2006 Media Releases
Tuesday, 21 November 2006
Do we really live in a ‘networked’ world?
Web adaptability specialists meet to make the ‘buzz’ mean business
If buzz-words like an ‘online world’ or ‘networked community’ are to have real meaning, then the world-wide-web must be accessible to everyone who wants digital content and has appropriate devices and telecommunications – from school children to people with disabilities.
At the moment this is not the case, according to Liddy Nevile, Associate Professor in La Trobe University’s Department of Computer Science and Computer Engineering.
Large web pages rarely fit on devices with small hand-held screens, let alone phone screens – and many important sites are not accessible to people with adaptive technologies.
‘It’s not a networked community unless everyone can participate’, says Ms Nevile, a point highlighted by a US Federal Court Judge in September when he sustained a discrimination claim, establishing a precedent that retailers must make their websites accessible to the blind.
‘The suit was filed as a class action on behalf of all blind Americans who were being denied access to the web pages of the giant Target retail chain.’
Ms Nevile is organiser of the ‘Web Adaptability Conference’, titled: Are we making the best progress possible?’ The conference will be held on La Trobe University’s main Melbourne campus at Bundoora from 29 November to 1 December.

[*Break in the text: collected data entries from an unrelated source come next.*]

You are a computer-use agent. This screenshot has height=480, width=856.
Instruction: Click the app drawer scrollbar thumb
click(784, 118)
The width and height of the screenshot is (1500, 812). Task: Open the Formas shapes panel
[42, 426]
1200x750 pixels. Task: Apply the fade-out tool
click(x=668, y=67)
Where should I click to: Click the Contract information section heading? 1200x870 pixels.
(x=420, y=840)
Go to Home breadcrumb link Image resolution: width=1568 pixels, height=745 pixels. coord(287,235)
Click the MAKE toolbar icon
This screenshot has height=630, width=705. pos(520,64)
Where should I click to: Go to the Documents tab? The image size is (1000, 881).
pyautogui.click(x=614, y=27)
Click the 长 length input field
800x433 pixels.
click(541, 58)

Conference and workshop topics focus on making it easier for organisations to manage their web responsibilities. They include making web resources suitably adaptable; auditing websites and resources for adaptability and standards compliance; repairing inaccessible content; discovering accessible content; and matching resources to users’ needs and preferences.
Conference delegates range from educators, researchers and symbolic language resource developers to information managers and technical staff.
A keynote speaker will be Madeleine Rothberg, Director of Research and Development for the WGBH National Center for Accessible Media in the US.
Her work focuses on providing access to multimedia and educational technology for users with disabilities, both through directly accessible solutions such as captions, talking software and audio description, and with improvements in infrastructure through standards.
Ms Nevile says WGBH – the Sesame Street television company in Boston – can make almost anything accessible, and has chosen to work on standards for describing resources and the needs and preferences of people with disabilities.
For the higher education sector, Madeleine Rothberg also works with a consortia of US universities to ensure that the software they are developing for teaching and learning includes the new description standards and applications that match resources to users’ needs and preferences.
‘By sharing the effort of providing accessible resources, universities are expecting to move much closer to being able to offer inclusive education with far less individual effort,’ Ms Nevile says.
Leading accessibility software developer Rob Yonaitis from HiSoftware will be conducting workshops showing how institutions can manage accessibility.
Ms Nevile says the forthcoming ISO standards – which have been co-authored by her, Rothberg and others – can be implemented by a combination of such software and other open source products.
‘Australia has a strong reputation for its contribution to developing accessibility standards for the web – and La Trobe regularly attracts people who lead in global standards development, furthering the work we are doing for this important part of the ICT sector here in Melbourne.’